Extracted text
Semantic web design

Semantic design is one of the many buzzwords floating carefree around the internet at the moment. Admittedly, it's not the biggest (that must be Ajax at the moment), but it is quite a good word. However, not many people know what is actually is.

The semantic web design I'm talking about is not part of Tim Berners-Lee's new semantic web, but it's related. The semantic web is an initiative to write new pages in a language based on RDF, which allows computers to extract the meaning from web pages. The semantic web design I'm talking about is the proper use of XHTML tags, to structure a page sanely. However, this also allows computer to "read" web pages, to a certain extent.

All the original HTML tags were created and designed to structure information, not to format it. However, since the explosion of the internet, this border was blurred by masses of ineducated poops, and HTML turned into a pea-soup of a formatting language. The W3C decided that this wasn't good enough, so they created XHTML. It was designed to be similar to HTML, but with all the extraneous formatting tags removed. The markup was semantic, and XML-compliant.

Data entries

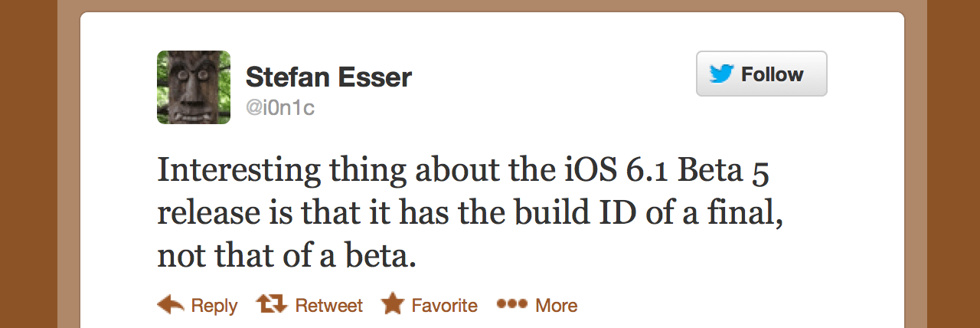Click the dark brown left page margin
Image resolution: width=980 pixels, height=328 pixels.
[28, 164]
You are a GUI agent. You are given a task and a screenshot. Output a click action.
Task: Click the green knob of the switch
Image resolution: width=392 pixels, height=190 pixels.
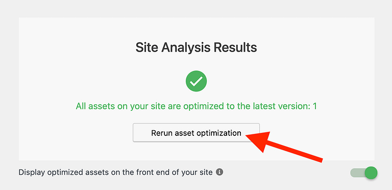click(371, 173)
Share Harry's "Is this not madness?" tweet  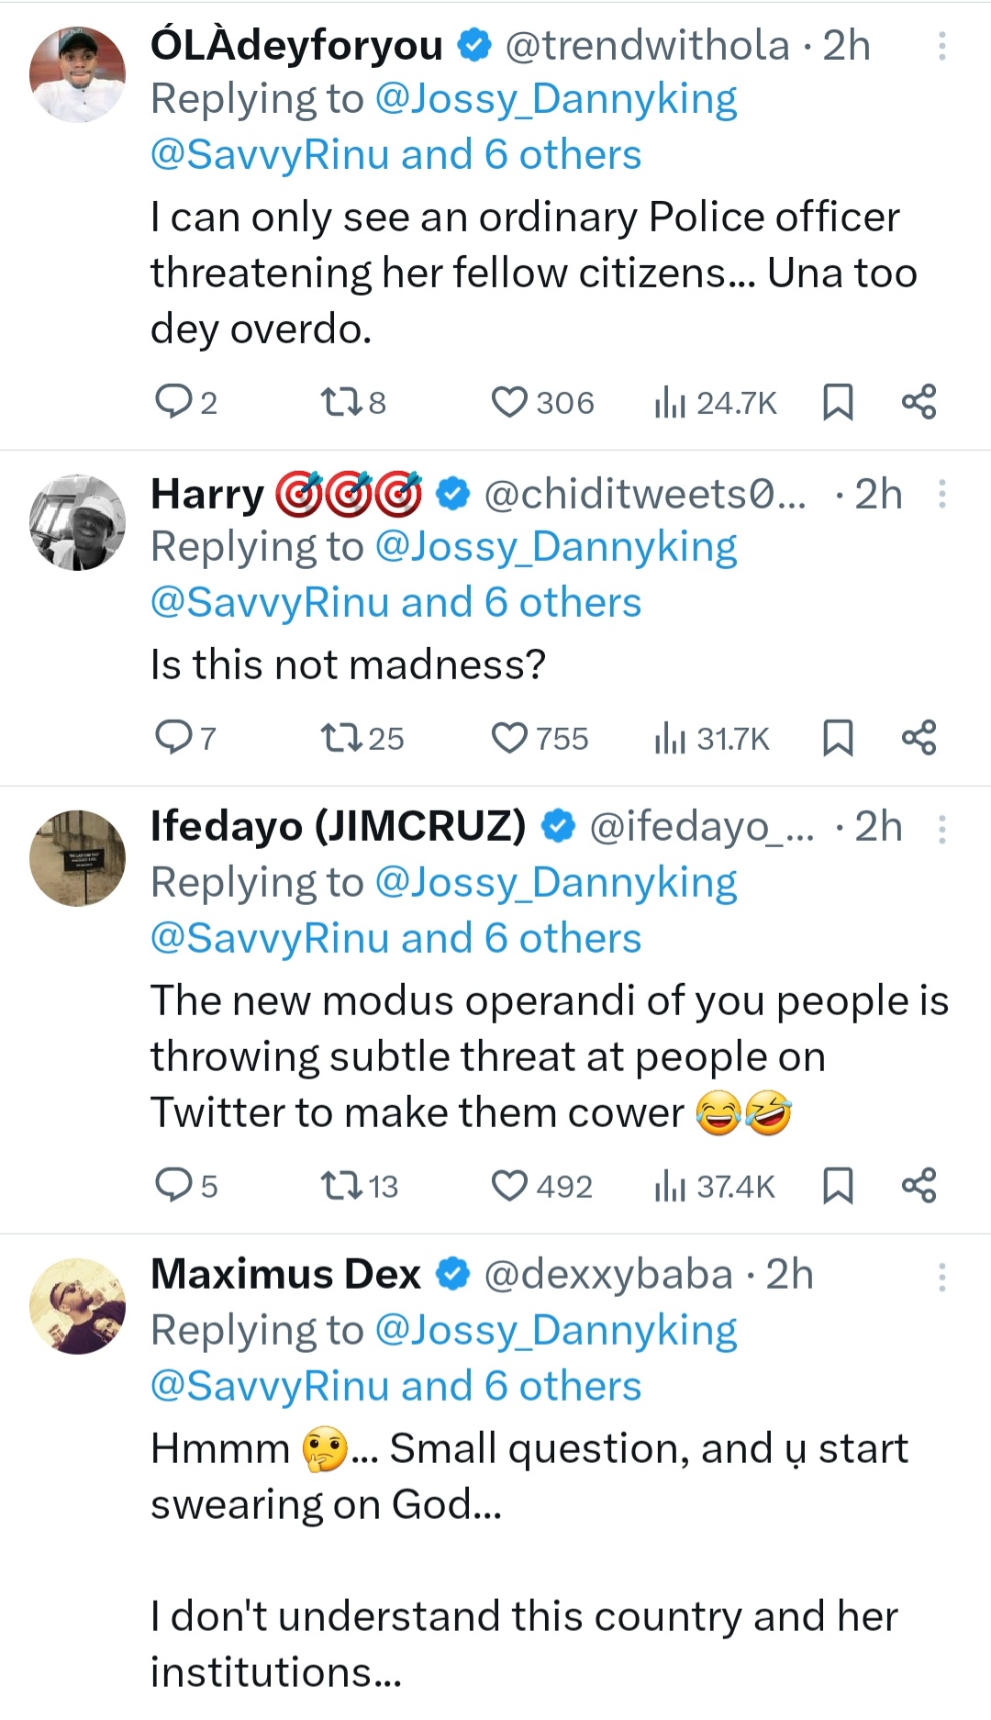click(x=919, y=738)
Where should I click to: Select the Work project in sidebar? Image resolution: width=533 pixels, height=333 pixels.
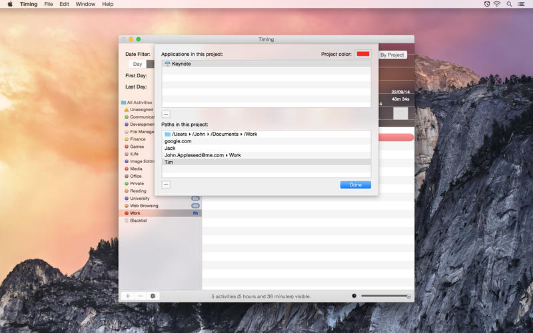(135, 213)
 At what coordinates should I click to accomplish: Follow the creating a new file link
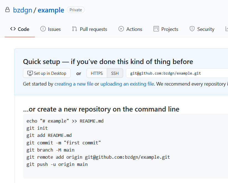(74, 84)
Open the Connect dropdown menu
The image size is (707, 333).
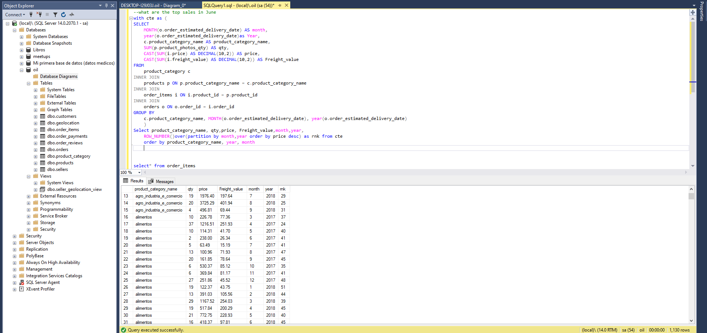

Description of the task
Reproduce the passage from the semantic web design text above, everything from "Semantic design is" down to "a certain extent.".

Exercise result
Semantic design is one of the many buzzwords floating carefree around the internet at the moment. Admittedly, it's not the biggest (that must be Ajax at the moment), but it is quite a good word. However, not many people know what is actually is.

The semantic web design I'm talking about is not part of Tim Berners-Lee's new semantic web, but it's related. The semantic web is an initiative to write new pages in a language based on RDF, which allows computers to extract the meaning from web pages. The semantic web design I'm talking about is the proper use of XHTML tags, to structure a page sanely. However, this also allows computer to "read" web pages, to a certain extent.